Law gives some health providers a tax break

Carla K. Johnson Staff writer

Doctors, pharmacists, dentists and others in the National Health Service Corps will no longer have to pay taxes on their scholarships and loan reimbursements thanks to a new federal law co-sponsored by U.S. Sen. Maria Cantwell.

The program, which has Washington state roots, helps medical professionals who agree to work for two years in poor rural and urban areas. It gives community clinics in those areas the ability to compete financially for doctors by offering to help repay their school loans.

The corps was created in 1970 by U.S. Sen. Warren Magnuson of Washington.

The IRS started taxing the grants in 1986. Congress turned around and authorized the corps to help pay those taxes. The IRS taxed those payments, too.

So tax payments took up 40 percent of the program’s $124.4 million budget.
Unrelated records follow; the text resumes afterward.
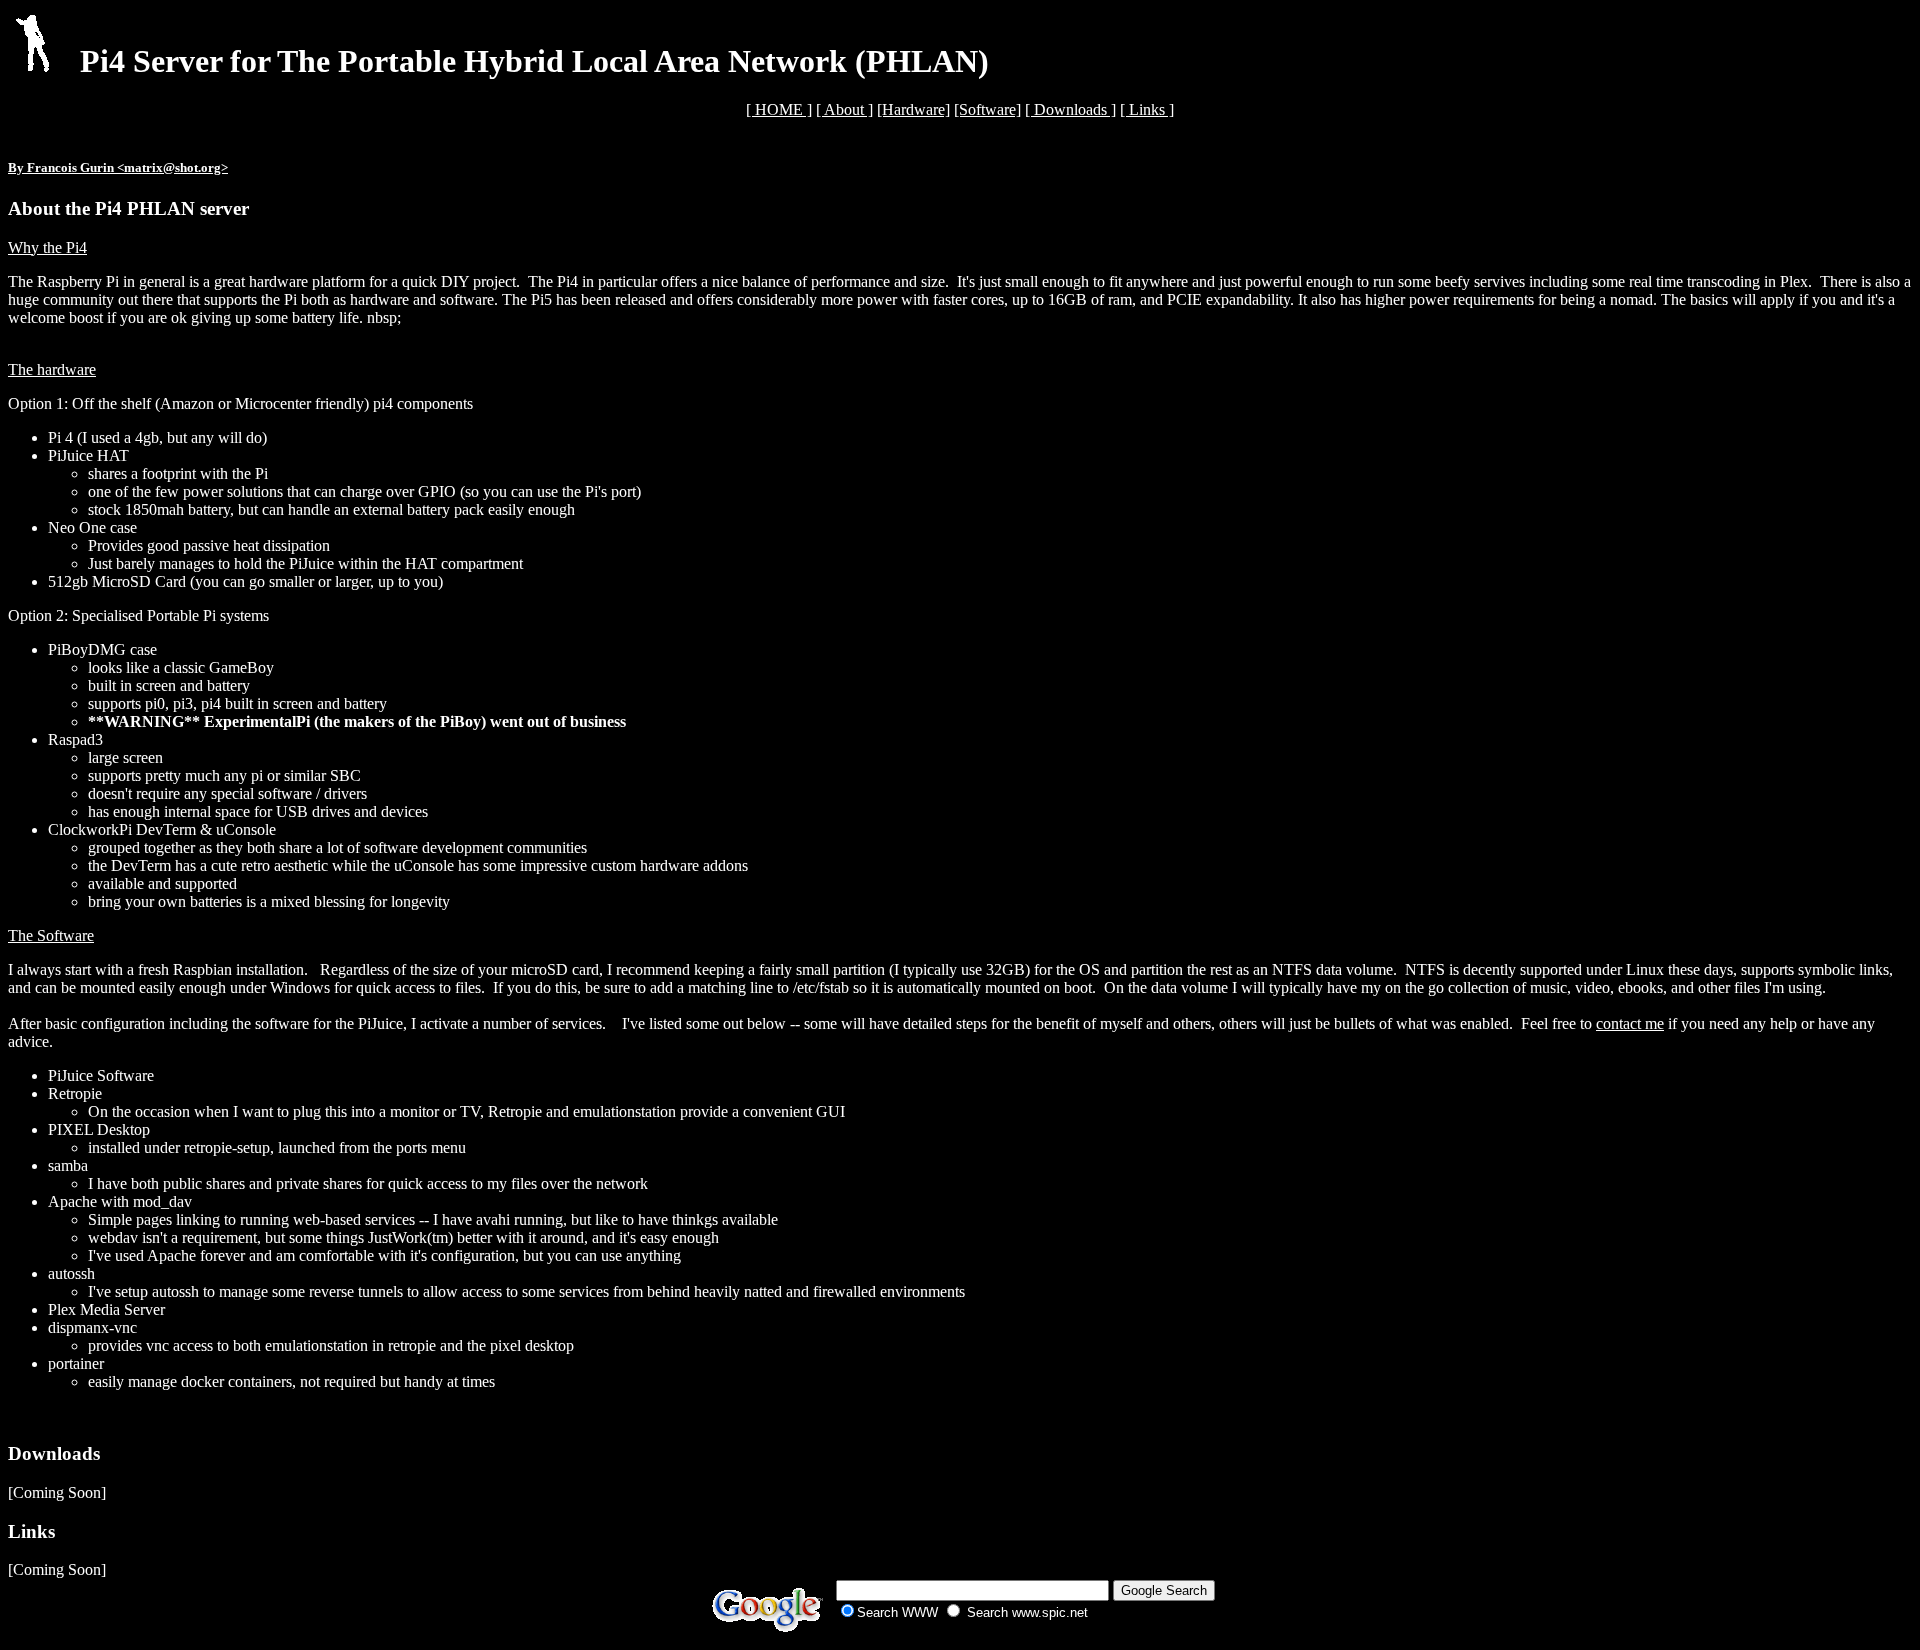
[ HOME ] (779, 109)
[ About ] (844, 109)
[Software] (987, 109)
Now the corps should be able to spend that money on its program, instead of on taxes, Cantwell said.

Cantwell, D-Wash., visited the Community Health Association of Spokane Clinic at 3919 N. Maple on Tuesday to celebrate the signing of the law. President Bush signed it Friday.
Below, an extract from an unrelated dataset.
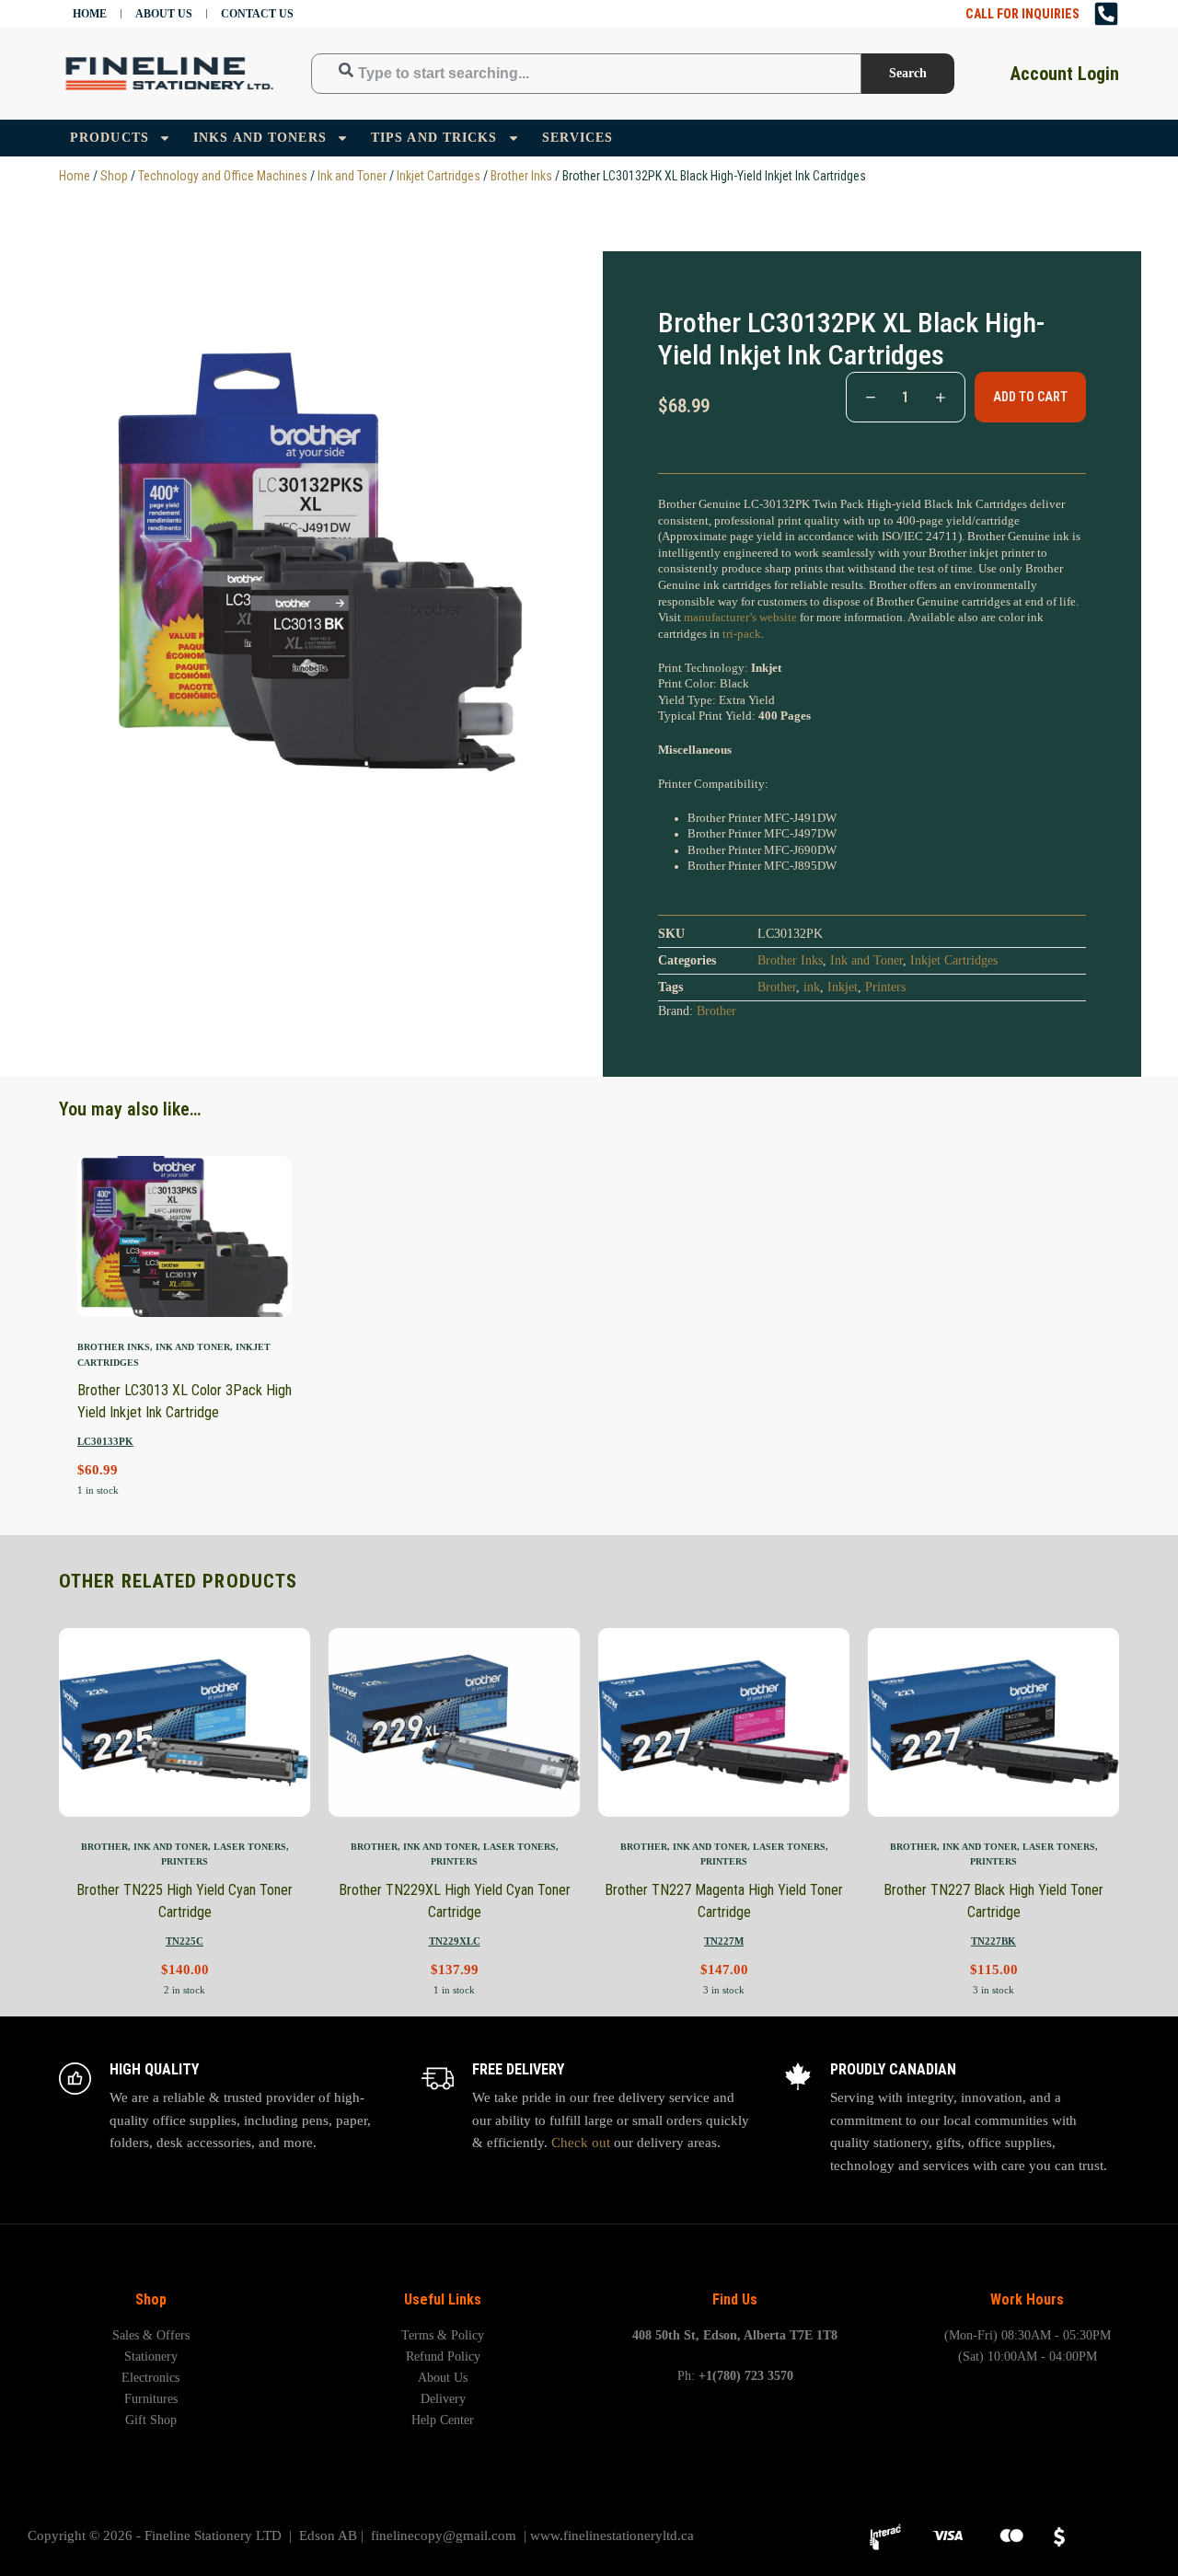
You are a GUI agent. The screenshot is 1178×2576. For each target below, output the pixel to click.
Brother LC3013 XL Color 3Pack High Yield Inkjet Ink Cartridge (184, 1401)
The CHAS clinic system, which serves Spokane County, has eight health care providers who came to the clinics because of the National Health Service Corps. They include doctors, midwives, pharmacists, a dentist and a dental hygienist.

During the past 12 months, those providers saw patients 14,403 times, said CHAS executive director Peg Hopkins.

With the grants now tax-exempt, the corps may be able to offer aid to 1,800 more medical professionals nationwide, Cantwell said.

Most of the providers stay on in the communities where they fulfill their obligation to the corps.

For example, the corps paid for two years of medical school for Dr. Jennifer Troiano. She did part of her service in a Spokane CHAS clinic and has completed her commitment.

She now works for Group Health Cooperative at Sacred Heart Medical Center. But she still works at a CHAS clinic one or two days a week where she learned how poverty and poor nutrition contribute to overall poor health.

“I believe in the mission of CHAS, which is to improve the health care of the greater Spokane community,” she said.